In an appearance on NPR’s Morning Edition on Tuesday, Cuccinelli went further in his defence of the new rule, paraphrasing the famous inscription at the base of the Statue of Liberty.
“Give me your tired and your poor who can stand on their own two feet and who will not become a public charge,” he said, while insisting that “no one has a right to become an American who isn’t born here.”
In their own statement, the bishops said that the new rule would mean families in difficulty could not get the help they need.
“This rule will undermine family unity and lead many lawful immigrants to forgo vital assistance, including enrollment in nutrition, housing, and medical programs,” said the bishops.
“Families already in the U.S. will be faced with deciding whether to access critical assistance programs for which they qualify, knowing that in doing so they could jeopardize their ability to stay here with their loved ones. And, it will reduce the ability of many to reunify with family in the U.S.,” they added.
The bishops warned that the anticipation of this rule change has already created a “culture of fear” in immigrant communities.
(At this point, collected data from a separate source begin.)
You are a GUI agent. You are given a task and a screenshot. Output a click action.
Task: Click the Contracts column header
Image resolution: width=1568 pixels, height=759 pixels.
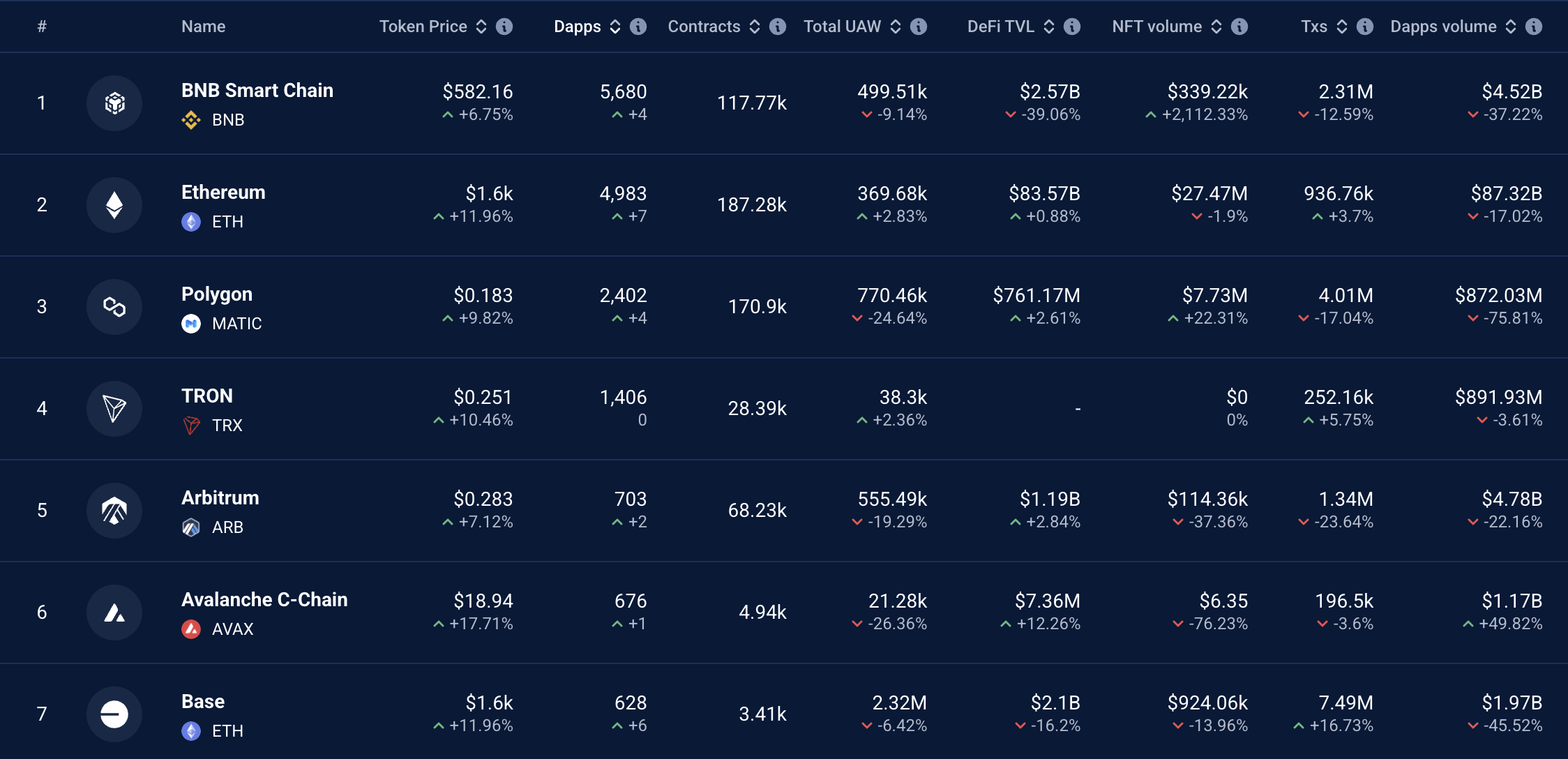point(704,26)
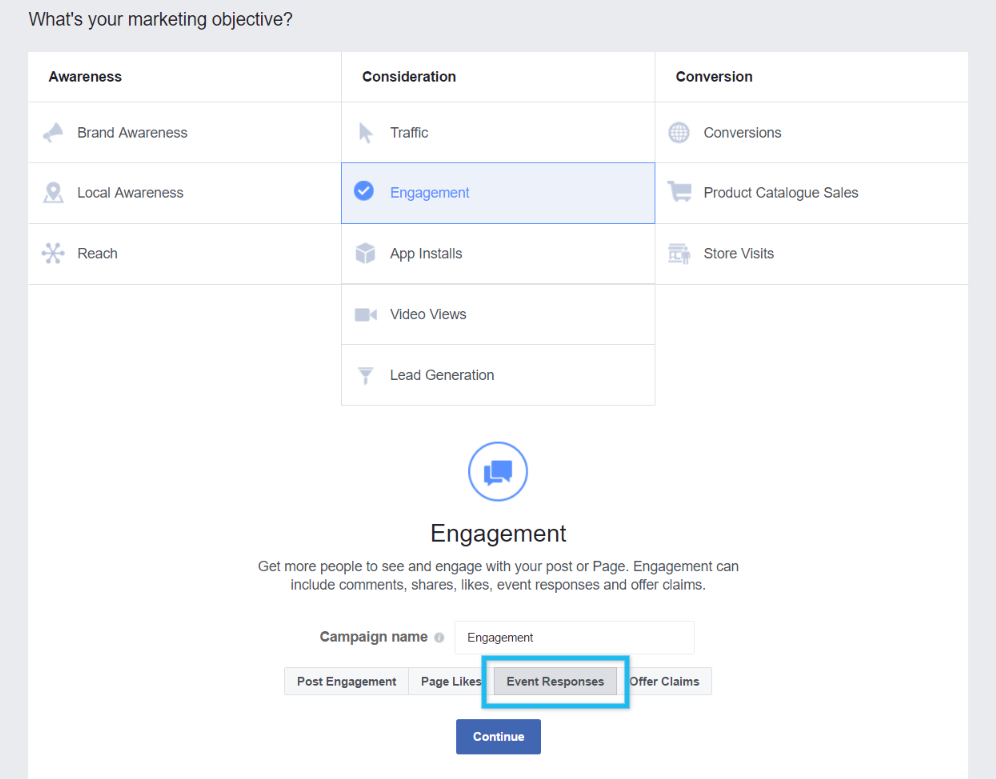996x779 pixels.
Task: Click the Conversions globe icon
Action: (679, 133)
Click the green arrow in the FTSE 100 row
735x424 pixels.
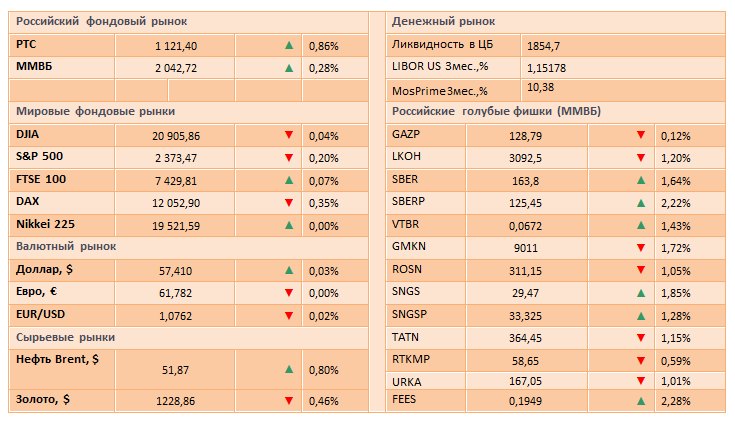288,180
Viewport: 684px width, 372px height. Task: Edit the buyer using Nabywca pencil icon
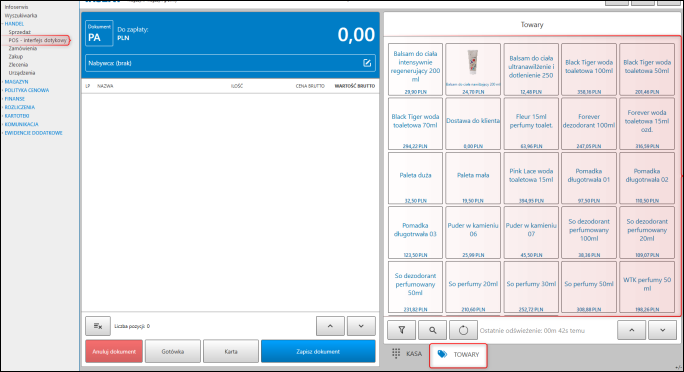pos(367,63)
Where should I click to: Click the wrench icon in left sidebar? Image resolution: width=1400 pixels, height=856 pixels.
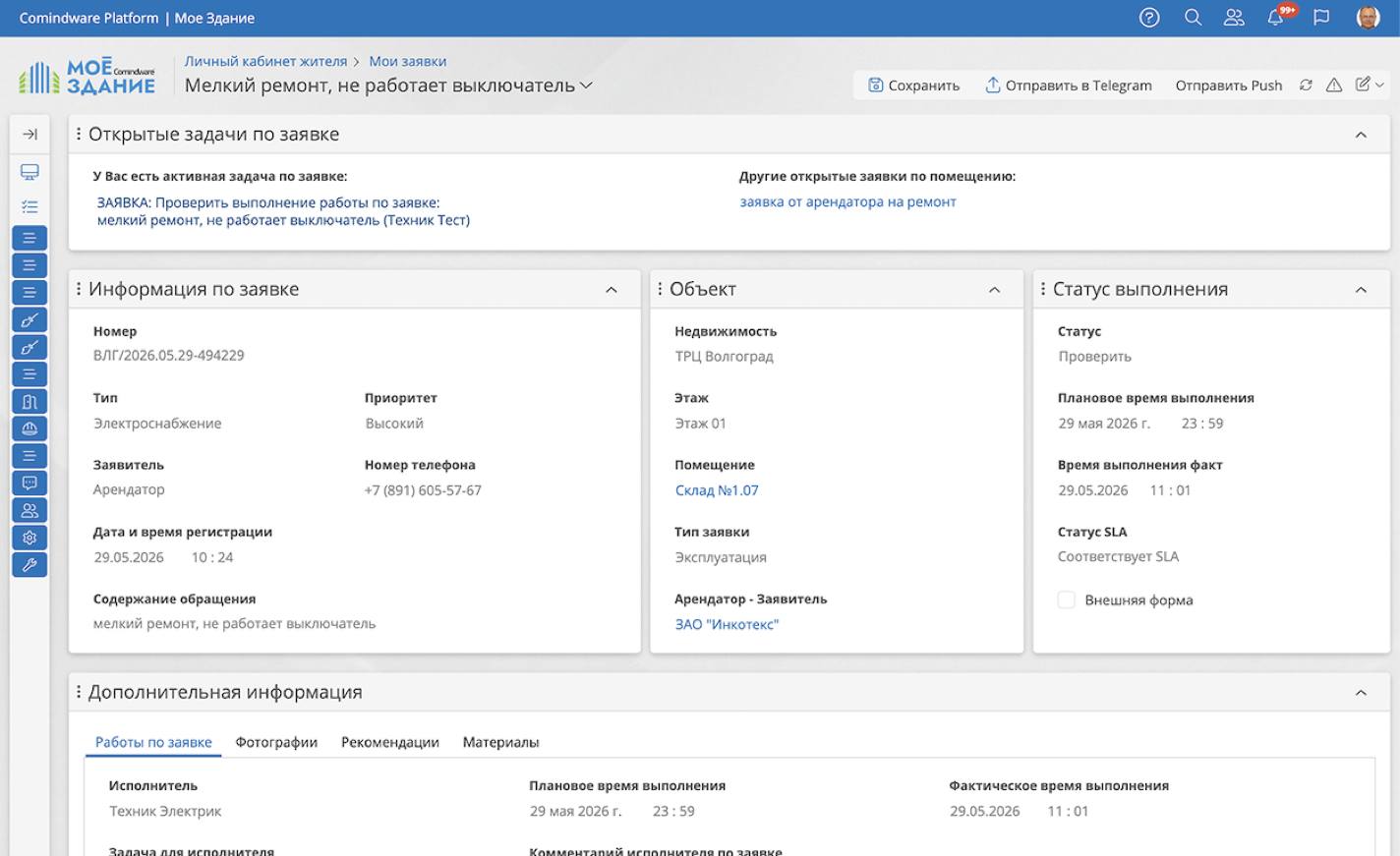[29, 565]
Cucinelli defended the policy as “the same sort of requirements that we’ve had in the past, for well over a century,” and said “What we’re looking for here are people who are going to live with us either their whole lives or, ultimately, become citizens, who can stand on their own two feet.”
Programs such as disaster relief, food pantries, and homeless shelters, or programs that are for the benefit of children, such as school lunch programs, WIC, CHIP, or Medicaid received by people under the age of 21 or by pregnant women, will not count against someone’s green card or visa application.
Additionally, an applicant’s English skills and health will also be considered during an application for permanent residency or legal status.
Cuccinelli denied that the regulation was aimed at one ethnic group in particular, saying “If we had been having this conversation a hundred years ago, it would have applied to more Italians.”